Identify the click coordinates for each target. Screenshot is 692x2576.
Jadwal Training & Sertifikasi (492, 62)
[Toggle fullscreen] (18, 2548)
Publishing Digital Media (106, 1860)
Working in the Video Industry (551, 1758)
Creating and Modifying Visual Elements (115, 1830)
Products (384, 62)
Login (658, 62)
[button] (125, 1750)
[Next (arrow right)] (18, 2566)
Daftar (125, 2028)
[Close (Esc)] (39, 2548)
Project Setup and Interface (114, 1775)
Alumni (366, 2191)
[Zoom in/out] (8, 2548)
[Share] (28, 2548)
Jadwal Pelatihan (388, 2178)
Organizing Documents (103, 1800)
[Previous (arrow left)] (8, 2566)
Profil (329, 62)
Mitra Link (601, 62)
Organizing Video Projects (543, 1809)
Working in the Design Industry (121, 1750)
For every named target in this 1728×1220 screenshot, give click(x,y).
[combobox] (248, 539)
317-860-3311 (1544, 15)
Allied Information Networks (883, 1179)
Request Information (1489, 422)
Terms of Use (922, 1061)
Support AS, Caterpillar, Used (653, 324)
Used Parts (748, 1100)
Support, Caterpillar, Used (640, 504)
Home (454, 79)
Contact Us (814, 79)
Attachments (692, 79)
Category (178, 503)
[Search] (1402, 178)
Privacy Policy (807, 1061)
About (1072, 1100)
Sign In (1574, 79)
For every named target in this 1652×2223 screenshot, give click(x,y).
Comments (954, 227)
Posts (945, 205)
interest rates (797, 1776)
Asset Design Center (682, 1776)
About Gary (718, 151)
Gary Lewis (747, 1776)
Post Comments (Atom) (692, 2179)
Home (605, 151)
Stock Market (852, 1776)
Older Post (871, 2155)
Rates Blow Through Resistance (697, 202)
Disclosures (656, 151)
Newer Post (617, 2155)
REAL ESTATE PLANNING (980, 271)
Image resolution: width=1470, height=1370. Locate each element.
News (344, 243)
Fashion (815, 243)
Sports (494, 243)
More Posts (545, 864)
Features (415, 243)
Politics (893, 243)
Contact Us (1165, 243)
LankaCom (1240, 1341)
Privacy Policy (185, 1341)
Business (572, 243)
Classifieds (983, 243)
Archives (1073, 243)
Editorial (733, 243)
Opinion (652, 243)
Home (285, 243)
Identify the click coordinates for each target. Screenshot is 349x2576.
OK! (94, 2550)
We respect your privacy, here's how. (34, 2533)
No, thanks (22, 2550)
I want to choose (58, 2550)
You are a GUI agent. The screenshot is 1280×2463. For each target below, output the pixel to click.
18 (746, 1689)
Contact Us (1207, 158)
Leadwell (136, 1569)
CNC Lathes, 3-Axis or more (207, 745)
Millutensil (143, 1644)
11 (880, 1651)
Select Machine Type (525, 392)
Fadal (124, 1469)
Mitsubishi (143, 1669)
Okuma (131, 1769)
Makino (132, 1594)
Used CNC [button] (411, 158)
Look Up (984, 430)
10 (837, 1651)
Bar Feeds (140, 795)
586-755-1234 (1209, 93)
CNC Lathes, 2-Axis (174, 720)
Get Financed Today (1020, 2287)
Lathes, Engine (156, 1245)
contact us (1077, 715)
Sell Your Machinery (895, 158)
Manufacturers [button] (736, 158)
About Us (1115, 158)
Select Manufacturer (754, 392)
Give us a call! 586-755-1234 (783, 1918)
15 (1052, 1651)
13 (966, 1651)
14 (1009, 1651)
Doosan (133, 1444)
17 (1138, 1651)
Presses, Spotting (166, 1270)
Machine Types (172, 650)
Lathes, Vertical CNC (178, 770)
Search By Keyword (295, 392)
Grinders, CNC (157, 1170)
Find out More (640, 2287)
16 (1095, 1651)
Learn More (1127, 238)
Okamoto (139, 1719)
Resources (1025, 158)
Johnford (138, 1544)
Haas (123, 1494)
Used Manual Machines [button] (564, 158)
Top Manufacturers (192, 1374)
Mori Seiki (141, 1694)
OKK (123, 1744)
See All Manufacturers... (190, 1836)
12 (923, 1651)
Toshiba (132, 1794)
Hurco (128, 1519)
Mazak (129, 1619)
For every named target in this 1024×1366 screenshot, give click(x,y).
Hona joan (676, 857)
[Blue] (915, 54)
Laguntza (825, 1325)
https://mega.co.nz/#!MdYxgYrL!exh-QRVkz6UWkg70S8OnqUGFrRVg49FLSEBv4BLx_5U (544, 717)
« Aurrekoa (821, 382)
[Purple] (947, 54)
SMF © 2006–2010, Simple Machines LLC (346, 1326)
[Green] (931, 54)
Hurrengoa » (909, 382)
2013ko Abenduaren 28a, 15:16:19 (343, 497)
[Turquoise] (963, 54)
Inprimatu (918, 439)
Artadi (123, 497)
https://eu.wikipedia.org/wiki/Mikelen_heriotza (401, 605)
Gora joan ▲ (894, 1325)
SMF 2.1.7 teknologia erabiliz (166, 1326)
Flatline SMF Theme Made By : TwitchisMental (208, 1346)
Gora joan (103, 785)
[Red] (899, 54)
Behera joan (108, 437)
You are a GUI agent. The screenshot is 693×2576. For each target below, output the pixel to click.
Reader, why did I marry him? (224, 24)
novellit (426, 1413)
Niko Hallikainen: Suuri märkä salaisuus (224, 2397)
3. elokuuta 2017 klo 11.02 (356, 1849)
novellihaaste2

====

_Activity_
Taking the records above, retype every line from the one with "10 (837, 1651)" down to the one with "Niko Hallikainen: Suuri", exactly and with nothing else.

_Solution to this exercise_
10 (837, 1651)
Bar Feeds (140, 795)
586-755-1234 (1209, 93)
CNC Lathes, 2-Axis (174, 720)
Get Financed Today (1020, 2287)
Lathes, Engine (156, 1245)
contact us (1077, 715)
Sell Your Machinery (895, 158)
Manufacturers [button] (736, 158)
About Us (1115, 158)
Select Manufacturer (754, 392)
Give us a call! 586-755-1234 (783, 1918)
15 (1052, 1651)
13 (966, 1651)
14 (1009, 1651)
Doosan (133, 1444)
17 (1138, 1651)
Presses, Spotting (166, 1270)
Machine Types (172, 650)
Lathes, Vertical CNC (178, 770)
Search By Keyword (295, 392)
Grinders, CNC (157, 1170)
Find out More (640, 2287)
16 (1095, 1651)
Learn More (1127, 238)
Okamoto (139, 1719)
Resources (1025, 158)
Johnford (138, 1544)
Haas (123, 1494)
Used Manual Machines [button] (564, 158)
Top Manufacturers (192, 1374)
Mori Seiki (141, 1694)
OKK (123, 1744)
See All Manufacturers... (190, 1836)
12 (923, 1651)
Toshiba (132, 1794)
Hurco (128, 1519)
Mazak (129, 1619)
For every named target in this 1024×1366 screenshot, give click(x,y).
Hona joan (676, 857)
[Blue] (915, 54)
Laguntza (825, 1325)
https://mega.co.nz/#!MdYxgYrL!exh-QRVkz6UWkg70S8OnqUGFrRVg49FLSEBv4BLx_5U (544, 717)
« Aurrekoa (821, 382)
[Purple] (947, 54)
SMF © 2006–2010, Simple Machines LLC (346, 1326)
[Green] (931, 54)
Hurrengoa » (909, 382)
2013ko Abenduaren 28a, 15:16:19 (343, 497)
[Turquoise] (963, 54)
Inprimatu (918, 439)
Artadi (123, 497)
https://eu.wikipedia.org/wiki/Mikelen_heriotza (401, 605)
Gora joan ▲ (894, 1325)
SMF 2.1.7 teknologia erabiliz (166, 1326)
Flatline SMF Theme Made By : TwitchisMental (208, 1346)
Gora joan (103, 785)
[Red] (899, 54)
Behera joan (108, 437)
You are a GUI agent. The screenshot is 693×2576. For each target below, output the pixel to click.
Reader, why did I marry him? (224, 24)
novellit (426, 1413)
Niko Hallikainen: Suuri märkä salaisuus (224, 2397)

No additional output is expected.